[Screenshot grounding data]
━━━━━━━━━━

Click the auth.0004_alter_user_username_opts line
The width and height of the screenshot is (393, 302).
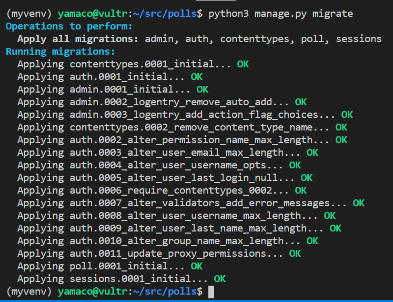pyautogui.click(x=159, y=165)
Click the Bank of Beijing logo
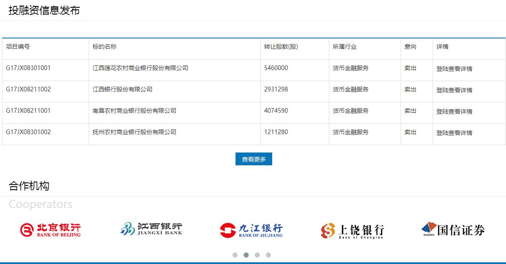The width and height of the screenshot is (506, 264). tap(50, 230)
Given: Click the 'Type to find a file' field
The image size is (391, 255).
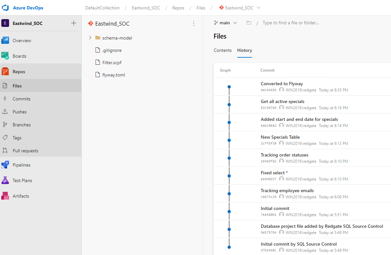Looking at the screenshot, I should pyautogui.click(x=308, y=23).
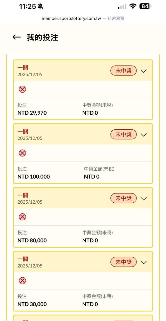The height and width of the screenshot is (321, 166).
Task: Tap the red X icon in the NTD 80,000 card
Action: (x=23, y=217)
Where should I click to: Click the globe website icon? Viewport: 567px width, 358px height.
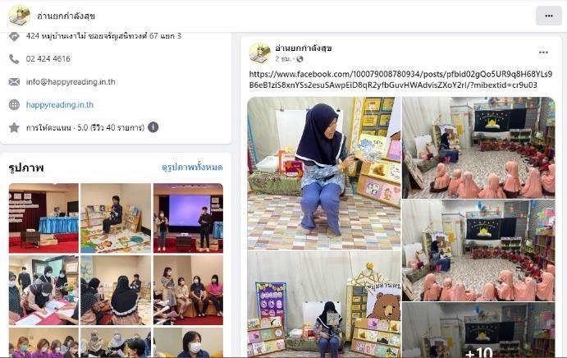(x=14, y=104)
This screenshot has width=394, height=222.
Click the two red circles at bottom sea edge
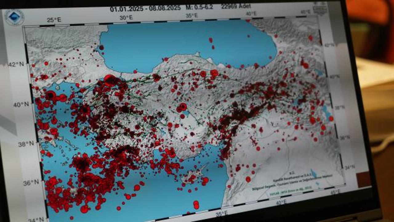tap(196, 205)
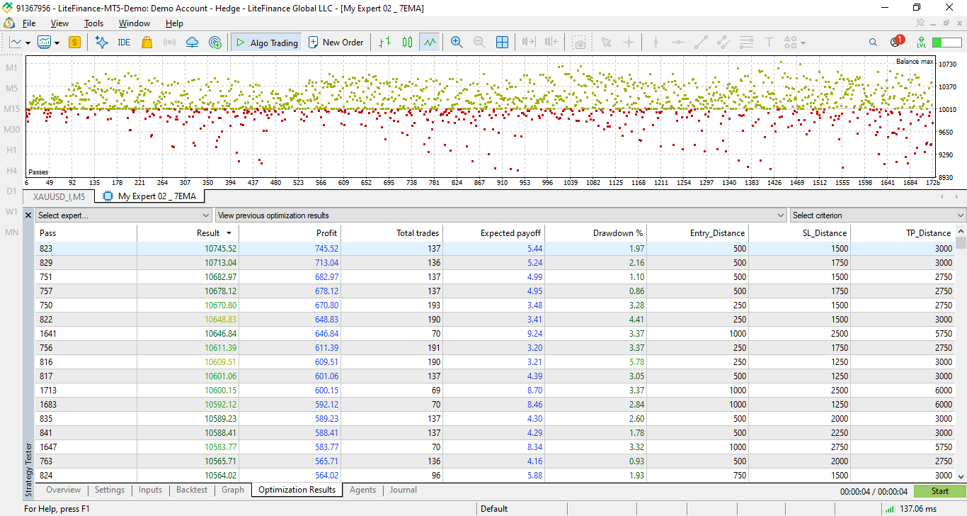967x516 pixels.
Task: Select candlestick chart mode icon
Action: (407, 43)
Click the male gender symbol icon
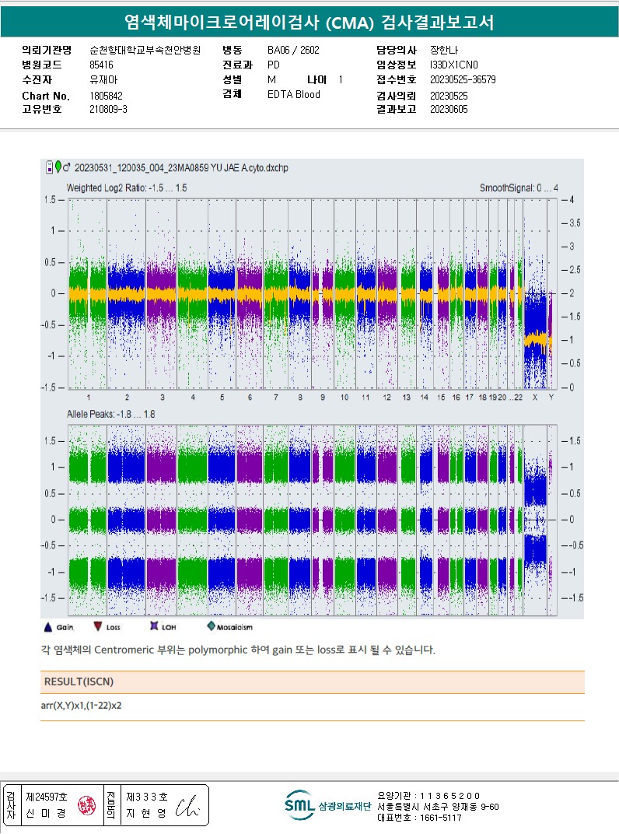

━━━━━━━━━━

§ What to produce:
Reproduce the records, all of them, word for word; omit the pictures.

§ Reply:
Click the auth.0004_alter_user_username_opts line
The width and height of the screenshot is (393, 302).
pyautogui.click(x=159, y=165)
Click the Bank of Beijing logo
The width and height of the screenshot is (506, 264). tap(50, 230)
Given: Click the 'Type to find a file' field
The image size is (391, 255).
Looking at the screenshot, I should pyautogui.click(x=308, y=23).
The height and width of the screenshot is (321, 166).
Task: Tap the red X icon in the NTD 80,000 card
Action: (x=23, y=217)
Where should I click to: Click the globe website icon? Viewport: 567px width, 358px height.
(x=14, y=104)
This screenshot has width=394, height=222.
Click the two red circles at bottom sea edge
tap(196, 205)
967x516 pixels.
Task: Select candlestick chart mode icon
Action: (407, 43)
Click the male gender symbol icon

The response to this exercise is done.